On July 4th, I wanted barbecue, and so did everybody else in this and probably every town. In the mid-afternoon, Fox Brothers tweeted that their wait for carry-out orders was two hours long. I decided to visit one of Atlanta’s less heralded and hyped barbecue joints, where the wait might not be endless. Joe and Christine Parks opened Papa Joe’s in 2012 with their son, Joe Jr., after five years of success on the tournament circuit, but they certainly had themselves a good crowd as well.

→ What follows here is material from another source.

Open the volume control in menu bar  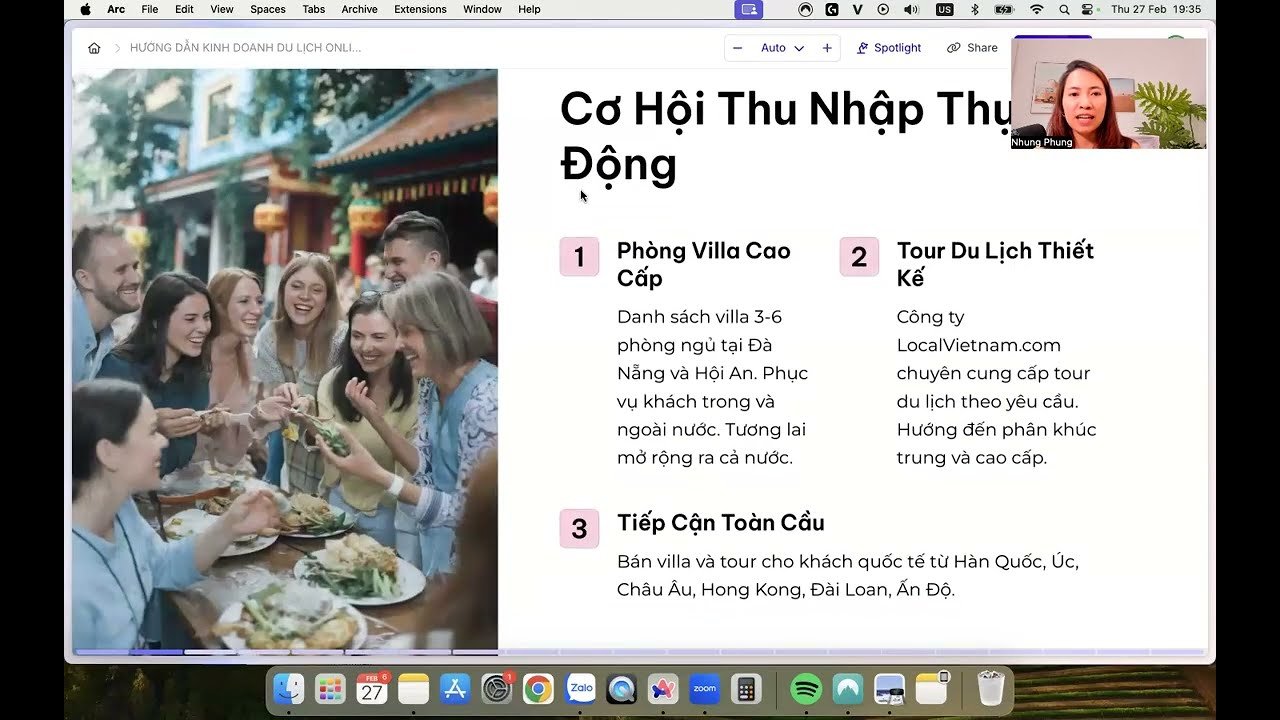(911, 9)
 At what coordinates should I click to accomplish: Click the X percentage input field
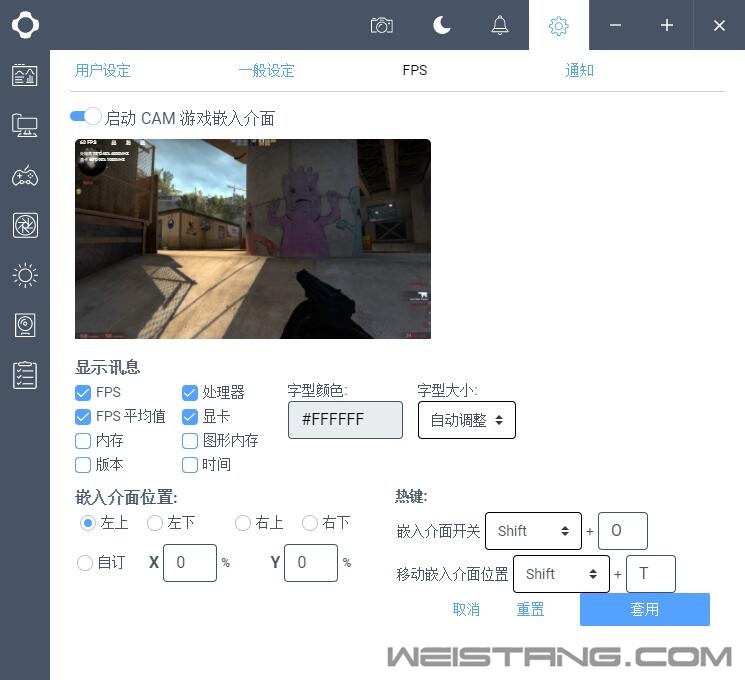(189, 563)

It’s easy to miss Papa Joe’s if you’re not looking for it. This section of Candler Road a few miles north of I-20 was all originally zoned residential but several of the old houses have been converted into businesses. Papa Joe’s is actually set up in a house that had previously been reworked into a hair salon! The front room has been turned into a small dining area with the kitchen separated by a small counter in its doorway. Parking is not particularly plentiful, but there is a small lot behind the building, accessible from the side street (Salmon Avenue), and the smell of smoke from the Grill King inside the screened porch behind the kitchen promises great things.
I do feel that it is a little unfair to “judge” a place – positively or negatively – based on the experience one gets during a festival or on a holiday like the Fourth. The demand for food can easily overwhelm a kitchen, and the meal you get might – might – not come with the same love and preparation as a normal day. In fact, I was lucky to get a chopped pork sandwich at all; the girl working the register had misheard the people behind her and thought that they had sold out already. In fact, they had sold out of some things, and were no longer filling large carry-out orders of chopped pork. They’d planned to close at six; inventory was running out by two.
Because the kitchen was a little crazy, I didn’t object that my meat came presauced despite my request for dry pork, although this meat is too good for sauce so ordinary. The pork is smoky and very moist, and more flavorful than what’s served at many other joints in Dekalb County, but the Kansas City-style sauce, which is sweet, sticky, and goopy, drowned and muted the meat’s flavor somewhat. The result was a pretty good sandwich; dry, it might have been a great one.
Far better is the Brunswick stew, which came out too hot to taste for a couple of minutes and has a very rich flavor and a good, thick consistency. The list of Atlanta barbecue joints who serve less interesting stew is as long as your arm; this stuff is fabulous.
I still found myself a little peckish after finishing my sandwich and stew, and so I decided that I would look for a snack. I reminded myself of Calvin Trillin’s stories of his late friend Fats back in Kansas City, who would, on his way to lunch, stop by Kreske’s for a chili dog. I went west on Memorial, hoping that Ann’s Snack Bar would be open. I couldn’t think of a better snack than a ghetto burger, but she was closed for the holiday. The following evening, I mentioned this to Andy from Burgers, Barbecue and Everything Else, who suggested I’m probably the only person in the city who would consider one of Miss Ann’s ghetto burgers to be a top-off little snack.
Then I remembered that the Cook Out chain had opened a store in Atlanta and I wouldn’t mind a milkshake. Everybody else had the same idea. You wouldn’t believe the mob. Traffic was routed through a labyrinth of cones, and employees were passing out menus to the absurdly long line spiraling in loops around the building and backed up onto Moreland Avenue. If I had any sense, I’d have driven on, but the twisting spirals of cars amused me, and so I pulled in. When an employee greeted me, I looked at the menu and noticed that they claim to serve Lexington-style barbecue. Well, that was only four dollars, what could be the harm? I ordered a tray and took it back to the office with my orange push-up milkshake.
Never order this. Never, never order this. This is what middle school cafeterias call barbecue and leave children crying.
You can see all the barbecue restaurants that we have visited for our blog (more than 290!) on this map, with links back to the original blog posts. It’s terrific for anybody planning a barbecue road trip through the southeast!
Note: That Cook Out does not count as one of the more than 290. Its barbecue barely counts as food.